Deployment Controls and Enterprise Configuration
Microsoft has ensured that each of these Copilot features can be governed through existing administrative controls in the Teams admin center. IT leaders and security teams can configure rollout plans, set permission levels, and audit data usage as necessary.
Administrators can:
Enable or disable multi-agent Copilot functionality.
Configure how and where recaps are stored or shared.
Manage voice profile enrollment for speaker recognition.
Control threaded messaging deployment across departments.
This flexibility allows organizations to implement features at their own pace while maintaining compliance with internal and external data policies.
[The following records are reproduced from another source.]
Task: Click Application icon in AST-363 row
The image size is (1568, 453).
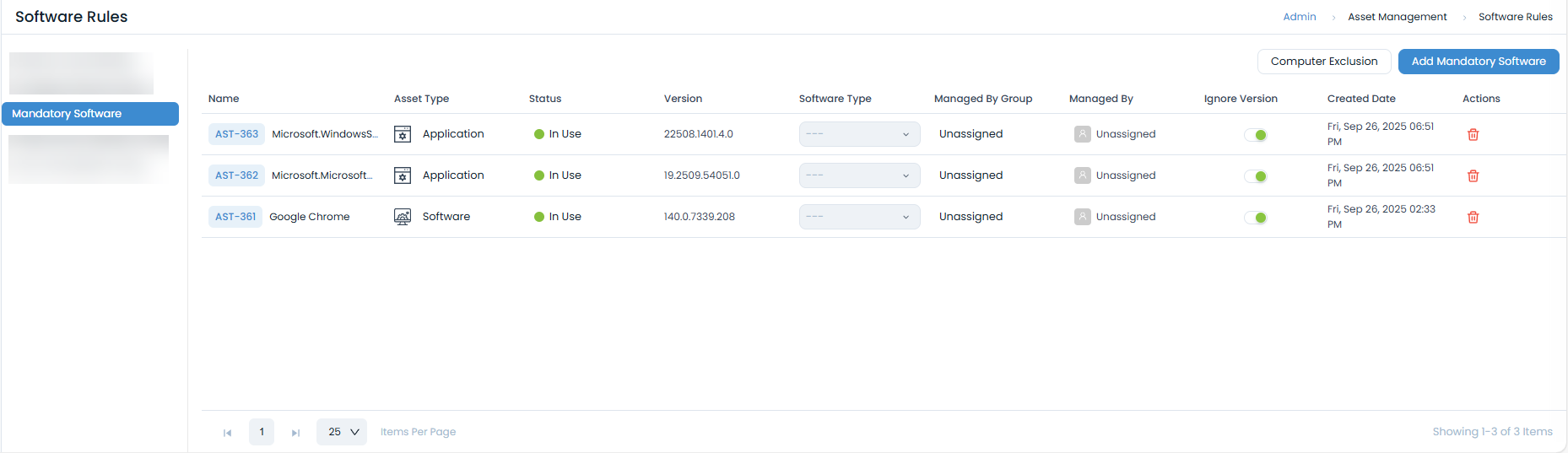Action: click(403, 134)
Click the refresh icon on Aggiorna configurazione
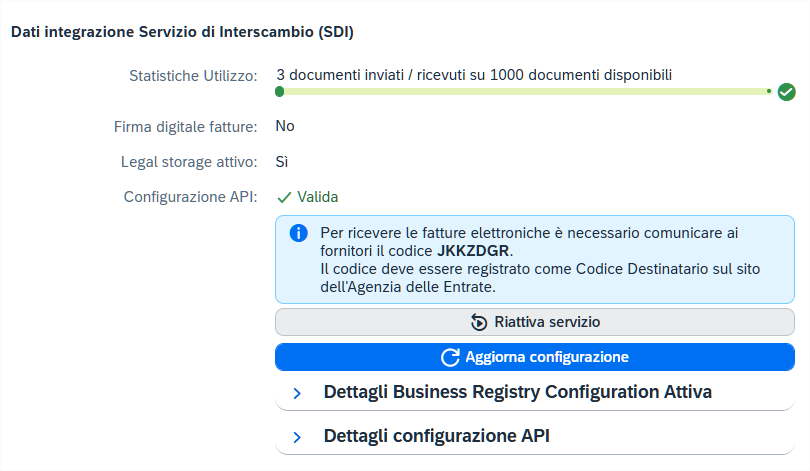Image resolution: width=810 pixels, height=471 pixels. (x=450, y=357)
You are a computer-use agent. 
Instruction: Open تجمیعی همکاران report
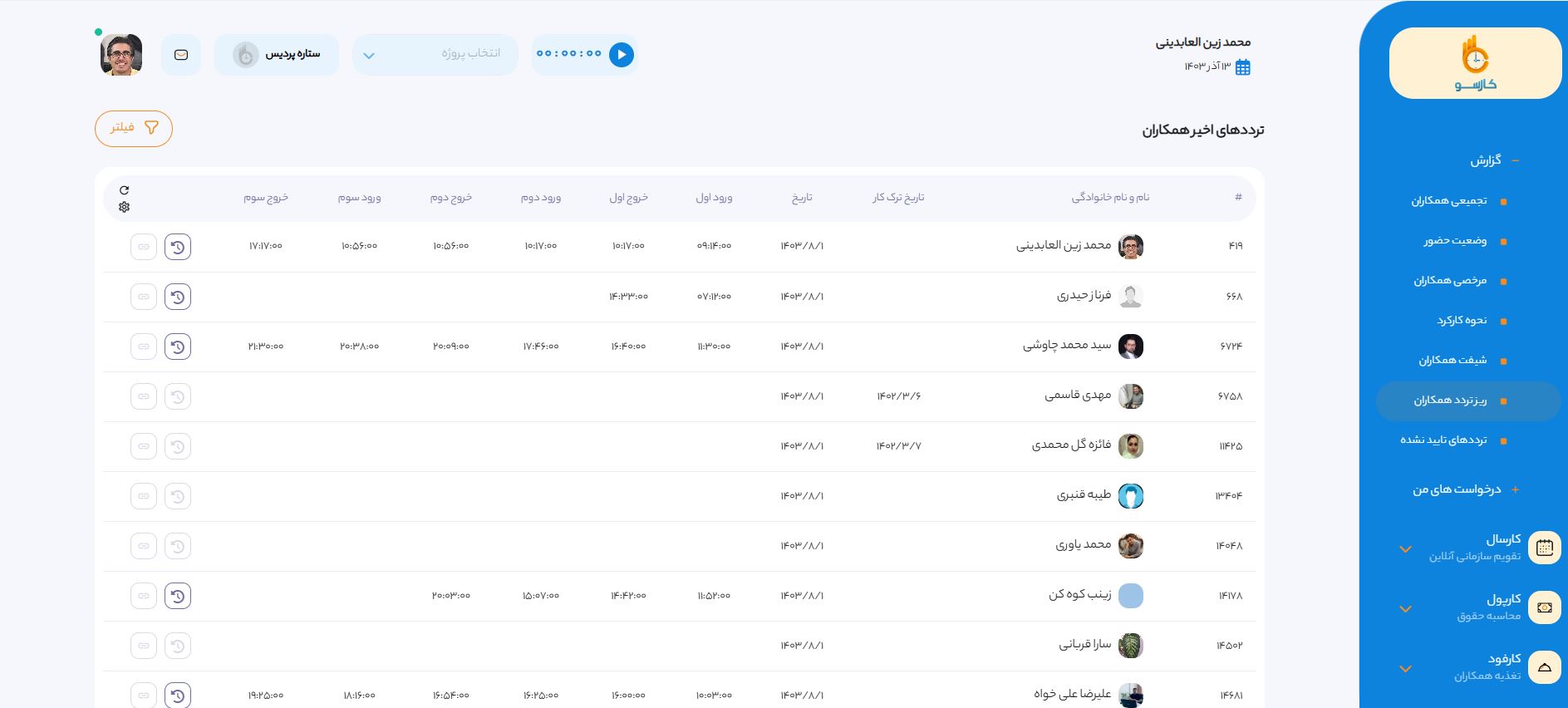[x=1449, y=201]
Microsoft’s modular approach ensures that even highly regulated industries can participate in AI-driven collaboration without compromising oversight.
Enterprise Adoption in Practice: The Barclays Example
One of the most high-profile real-world deployments of Microsoft 365 Copilot is currently underway at Barclays, a global financial services institution. As of June 2025, Barclays is rolling out Copilot across its organization, reaching more than 100,000 employees.
The bank is using Copilot to support internal workflows such as:
Booking travel and managing workspace reservations.
Querying HR policies and internal systems.
Summarizing team discussions and retrieving key insights on demand.
Barclays’ implementation illustrates how the new Teams Copilot features are not just theoretical enhancements—they are already being used to drive tangible improvements in employee productivity and internal communication.
The June 2025 release of Copilot features in Microsoft Teams marks a clear inflection point in the evolution of workplace collaboration. These enhancements demonstrate how AI is being woven into the infrastructure of communication—not as a novelty, but as a practical tool that automates, augments, and accelerates how work is done.